** Data listing follows **

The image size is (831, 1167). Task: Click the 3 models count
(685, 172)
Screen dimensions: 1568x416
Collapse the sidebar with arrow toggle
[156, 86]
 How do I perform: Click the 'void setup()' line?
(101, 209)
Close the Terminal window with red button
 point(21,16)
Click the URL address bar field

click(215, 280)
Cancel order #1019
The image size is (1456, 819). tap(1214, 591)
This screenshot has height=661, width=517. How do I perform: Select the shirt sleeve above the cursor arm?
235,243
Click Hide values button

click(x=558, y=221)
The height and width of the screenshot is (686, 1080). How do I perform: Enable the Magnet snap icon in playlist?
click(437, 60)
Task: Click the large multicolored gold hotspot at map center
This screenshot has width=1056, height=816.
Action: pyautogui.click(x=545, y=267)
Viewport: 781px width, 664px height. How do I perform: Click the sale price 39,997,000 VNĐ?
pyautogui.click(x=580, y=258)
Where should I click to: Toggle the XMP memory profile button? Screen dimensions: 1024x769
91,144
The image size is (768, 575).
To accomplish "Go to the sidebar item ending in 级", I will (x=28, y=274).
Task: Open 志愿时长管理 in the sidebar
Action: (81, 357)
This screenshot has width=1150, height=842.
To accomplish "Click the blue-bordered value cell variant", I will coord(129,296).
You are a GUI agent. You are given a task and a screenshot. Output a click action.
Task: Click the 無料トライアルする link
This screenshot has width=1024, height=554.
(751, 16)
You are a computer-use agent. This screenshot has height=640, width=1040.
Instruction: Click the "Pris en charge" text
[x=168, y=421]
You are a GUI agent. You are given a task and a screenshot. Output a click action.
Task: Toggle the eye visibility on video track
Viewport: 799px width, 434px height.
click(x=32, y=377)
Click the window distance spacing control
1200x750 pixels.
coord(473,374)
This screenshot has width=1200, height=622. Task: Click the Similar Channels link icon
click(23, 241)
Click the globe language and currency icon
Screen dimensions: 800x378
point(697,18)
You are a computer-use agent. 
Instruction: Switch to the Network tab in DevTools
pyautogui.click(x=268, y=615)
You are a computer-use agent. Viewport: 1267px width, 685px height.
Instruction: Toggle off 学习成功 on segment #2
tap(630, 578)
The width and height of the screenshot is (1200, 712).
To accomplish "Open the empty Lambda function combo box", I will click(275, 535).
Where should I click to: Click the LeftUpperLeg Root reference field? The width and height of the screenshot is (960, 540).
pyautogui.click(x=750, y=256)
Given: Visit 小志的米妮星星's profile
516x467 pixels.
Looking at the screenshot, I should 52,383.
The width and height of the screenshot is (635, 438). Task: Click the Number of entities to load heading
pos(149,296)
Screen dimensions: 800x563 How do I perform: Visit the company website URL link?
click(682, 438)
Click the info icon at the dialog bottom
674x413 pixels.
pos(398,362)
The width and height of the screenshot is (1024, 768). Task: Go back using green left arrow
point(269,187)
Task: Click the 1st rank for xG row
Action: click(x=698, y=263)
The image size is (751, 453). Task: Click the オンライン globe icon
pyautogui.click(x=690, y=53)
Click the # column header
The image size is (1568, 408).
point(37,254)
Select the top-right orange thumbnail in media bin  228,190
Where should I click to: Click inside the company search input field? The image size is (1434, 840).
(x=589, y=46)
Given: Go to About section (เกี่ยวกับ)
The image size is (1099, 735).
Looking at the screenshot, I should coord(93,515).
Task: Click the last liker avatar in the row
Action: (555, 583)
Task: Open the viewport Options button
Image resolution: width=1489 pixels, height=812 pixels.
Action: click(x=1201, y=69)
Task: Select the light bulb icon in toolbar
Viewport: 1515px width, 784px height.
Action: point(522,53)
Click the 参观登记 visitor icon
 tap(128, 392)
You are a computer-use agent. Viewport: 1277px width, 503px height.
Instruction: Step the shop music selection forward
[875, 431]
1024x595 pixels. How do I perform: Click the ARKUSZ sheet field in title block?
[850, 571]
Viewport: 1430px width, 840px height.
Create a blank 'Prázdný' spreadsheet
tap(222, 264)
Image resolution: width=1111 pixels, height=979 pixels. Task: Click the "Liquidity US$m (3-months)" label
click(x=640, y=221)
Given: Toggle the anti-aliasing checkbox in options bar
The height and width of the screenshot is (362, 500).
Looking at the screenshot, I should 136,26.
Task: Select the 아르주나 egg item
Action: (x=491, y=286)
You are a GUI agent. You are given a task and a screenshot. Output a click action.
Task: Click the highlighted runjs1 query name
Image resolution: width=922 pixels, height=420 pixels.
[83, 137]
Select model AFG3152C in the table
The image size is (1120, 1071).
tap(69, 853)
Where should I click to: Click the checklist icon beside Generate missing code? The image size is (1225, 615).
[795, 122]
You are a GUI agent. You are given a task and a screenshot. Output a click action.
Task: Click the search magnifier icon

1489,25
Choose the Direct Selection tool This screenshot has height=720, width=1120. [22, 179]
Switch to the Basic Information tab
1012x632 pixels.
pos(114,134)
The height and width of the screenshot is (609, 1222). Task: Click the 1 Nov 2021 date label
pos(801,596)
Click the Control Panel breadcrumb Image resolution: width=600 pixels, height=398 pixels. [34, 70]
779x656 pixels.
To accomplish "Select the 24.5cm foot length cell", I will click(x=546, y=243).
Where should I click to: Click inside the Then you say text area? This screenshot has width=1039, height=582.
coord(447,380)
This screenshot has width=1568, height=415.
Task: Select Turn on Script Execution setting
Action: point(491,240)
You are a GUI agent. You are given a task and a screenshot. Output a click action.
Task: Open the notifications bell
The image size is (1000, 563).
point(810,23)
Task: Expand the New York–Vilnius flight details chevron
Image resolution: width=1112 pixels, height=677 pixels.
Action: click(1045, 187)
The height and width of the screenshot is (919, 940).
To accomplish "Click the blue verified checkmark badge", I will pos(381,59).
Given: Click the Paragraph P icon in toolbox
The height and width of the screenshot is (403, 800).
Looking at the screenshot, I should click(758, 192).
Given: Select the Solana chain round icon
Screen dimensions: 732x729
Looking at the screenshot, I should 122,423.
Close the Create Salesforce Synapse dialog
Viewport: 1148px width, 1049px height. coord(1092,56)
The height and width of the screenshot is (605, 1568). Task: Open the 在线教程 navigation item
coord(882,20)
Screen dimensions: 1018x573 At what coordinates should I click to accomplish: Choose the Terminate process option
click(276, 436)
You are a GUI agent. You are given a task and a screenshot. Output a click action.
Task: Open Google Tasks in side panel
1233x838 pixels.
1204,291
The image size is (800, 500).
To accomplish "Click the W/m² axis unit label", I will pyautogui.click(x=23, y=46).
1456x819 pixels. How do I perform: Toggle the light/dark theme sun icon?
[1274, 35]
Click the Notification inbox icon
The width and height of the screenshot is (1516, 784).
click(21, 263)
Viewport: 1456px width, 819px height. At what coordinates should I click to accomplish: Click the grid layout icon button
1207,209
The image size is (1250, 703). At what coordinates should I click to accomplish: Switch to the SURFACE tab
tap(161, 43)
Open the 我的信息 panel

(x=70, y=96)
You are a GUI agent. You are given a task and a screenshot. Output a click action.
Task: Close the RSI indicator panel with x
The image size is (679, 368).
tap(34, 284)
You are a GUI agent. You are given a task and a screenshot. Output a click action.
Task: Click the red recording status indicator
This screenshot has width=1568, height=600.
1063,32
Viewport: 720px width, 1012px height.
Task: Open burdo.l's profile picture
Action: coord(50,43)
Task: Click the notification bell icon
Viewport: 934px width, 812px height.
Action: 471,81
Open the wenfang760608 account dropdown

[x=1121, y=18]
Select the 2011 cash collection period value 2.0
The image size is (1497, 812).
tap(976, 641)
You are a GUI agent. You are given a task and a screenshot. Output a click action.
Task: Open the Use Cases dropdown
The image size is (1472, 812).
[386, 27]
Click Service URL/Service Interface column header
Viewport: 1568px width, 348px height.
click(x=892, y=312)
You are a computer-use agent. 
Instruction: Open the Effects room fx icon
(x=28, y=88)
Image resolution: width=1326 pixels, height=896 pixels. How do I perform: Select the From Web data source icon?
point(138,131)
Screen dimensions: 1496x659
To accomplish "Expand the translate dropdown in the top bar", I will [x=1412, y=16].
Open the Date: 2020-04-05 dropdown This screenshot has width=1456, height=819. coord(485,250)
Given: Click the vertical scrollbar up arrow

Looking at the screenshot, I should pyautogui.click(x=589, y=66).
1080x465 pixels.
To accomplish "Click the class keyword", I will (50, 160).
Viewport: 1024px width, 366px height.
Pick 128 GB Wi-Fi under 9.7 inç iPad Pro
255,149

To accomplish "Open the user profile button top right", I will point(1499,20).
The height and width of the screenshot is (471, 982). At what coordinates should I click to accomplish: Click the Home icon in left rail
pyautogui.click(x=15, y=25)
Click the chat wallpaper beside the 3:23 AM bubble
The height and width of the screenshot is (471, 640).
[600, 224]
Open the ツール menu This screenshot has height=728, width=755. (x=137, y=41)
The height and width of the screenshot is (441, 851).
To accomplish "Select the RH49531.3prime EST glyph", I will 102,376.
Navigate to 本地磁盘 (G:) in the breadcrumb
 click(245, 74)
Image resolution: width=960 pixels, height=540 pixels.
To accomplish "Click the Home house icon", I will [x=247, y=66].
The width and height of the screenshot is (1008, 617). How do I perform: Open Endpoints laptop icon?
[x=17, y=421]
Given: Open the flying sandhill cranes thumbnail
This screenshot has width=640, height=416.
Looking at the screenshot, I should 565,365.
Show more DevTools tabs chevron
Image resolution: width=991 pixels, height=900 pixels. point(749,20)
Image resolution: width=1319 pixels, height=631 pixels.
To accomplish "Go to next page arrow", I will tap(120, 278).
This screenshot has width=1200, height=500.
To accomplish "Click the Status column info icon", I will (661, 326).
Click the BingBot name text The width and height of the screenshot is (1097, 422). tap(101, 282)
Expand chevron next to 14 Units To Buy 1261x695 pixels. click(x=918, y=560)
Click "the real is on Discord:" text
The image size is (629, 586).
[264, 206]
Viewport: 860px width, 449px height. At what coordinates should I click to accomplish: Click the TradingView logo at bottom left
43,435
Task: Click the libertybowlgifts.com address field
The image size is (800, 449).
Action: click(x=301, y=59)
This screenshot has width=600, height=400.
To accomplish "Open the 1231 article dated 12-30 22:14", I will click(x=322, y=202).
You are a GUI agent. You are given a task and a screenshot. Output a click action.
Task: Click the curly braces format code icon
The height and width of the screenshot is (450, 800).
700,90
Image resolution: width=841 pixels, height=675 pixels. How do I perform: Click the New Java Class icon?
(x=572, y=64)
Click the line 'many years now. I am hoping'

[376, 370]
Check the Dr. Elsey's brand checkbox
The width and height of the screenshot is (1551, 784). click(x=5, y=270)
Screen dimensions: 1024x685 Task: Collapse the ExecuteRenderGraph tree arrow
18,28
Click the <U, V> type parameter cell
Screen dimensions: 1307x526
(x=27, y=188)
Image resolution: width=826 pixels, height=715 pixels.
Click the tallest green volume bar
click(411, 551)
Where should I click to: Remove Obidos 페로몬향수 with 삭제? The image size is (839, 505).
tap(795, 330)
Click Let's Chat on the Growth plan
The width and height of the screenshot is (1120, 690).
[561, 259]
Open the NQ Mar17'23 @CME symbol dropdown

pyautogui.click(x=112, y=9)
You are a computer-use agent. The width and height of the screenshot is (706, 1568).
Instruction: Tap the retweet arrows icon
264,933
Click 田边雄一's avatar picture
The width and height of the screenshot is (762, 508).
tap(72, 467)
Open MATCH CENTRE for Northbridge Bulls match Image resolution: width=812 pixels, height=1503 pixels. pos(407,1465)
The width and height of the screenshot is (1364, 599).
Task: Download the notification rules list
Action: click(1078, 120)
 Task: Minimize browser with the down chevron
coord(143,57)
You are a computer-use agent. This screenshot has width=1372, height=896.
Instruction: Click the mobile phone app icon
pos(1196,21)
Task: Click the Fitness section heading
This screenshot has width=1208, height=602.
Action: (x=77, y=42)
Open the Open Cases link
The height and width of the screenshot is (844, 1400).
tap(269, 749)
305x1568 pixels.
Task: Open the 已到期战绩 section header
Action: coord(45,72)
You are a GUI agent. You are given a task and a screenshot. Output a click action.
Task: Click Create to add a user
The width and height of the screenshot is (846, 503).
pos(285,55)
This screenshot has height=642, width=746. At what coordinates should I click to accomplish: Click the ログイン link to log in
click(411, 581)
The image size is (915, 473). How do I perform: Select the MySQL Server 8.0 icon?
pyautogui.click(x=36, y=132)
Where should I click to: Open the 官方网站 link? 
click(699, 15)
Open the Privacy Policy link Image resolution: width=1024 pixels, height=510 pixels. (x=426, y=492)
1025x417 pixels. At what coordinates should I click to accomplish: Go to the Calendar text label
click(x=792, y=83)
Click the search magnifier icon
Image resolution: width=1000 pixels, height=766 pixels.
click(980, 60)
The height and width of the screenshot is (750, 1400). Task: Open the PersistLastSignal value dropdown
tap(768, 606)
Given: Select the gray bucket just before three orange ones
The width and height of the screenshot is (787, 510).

** End of Data listing **

Report each line in the entries where the string "Expand" occurs.

Task: Expand the New York–Vilnius flight details chevron
To accomplish "Expand the translate dropdown in the top bar", I will [x=1412, y=16].
Expand chevron next to 14 Units To Buy 1261x695 pixels. click(x=918, y=560)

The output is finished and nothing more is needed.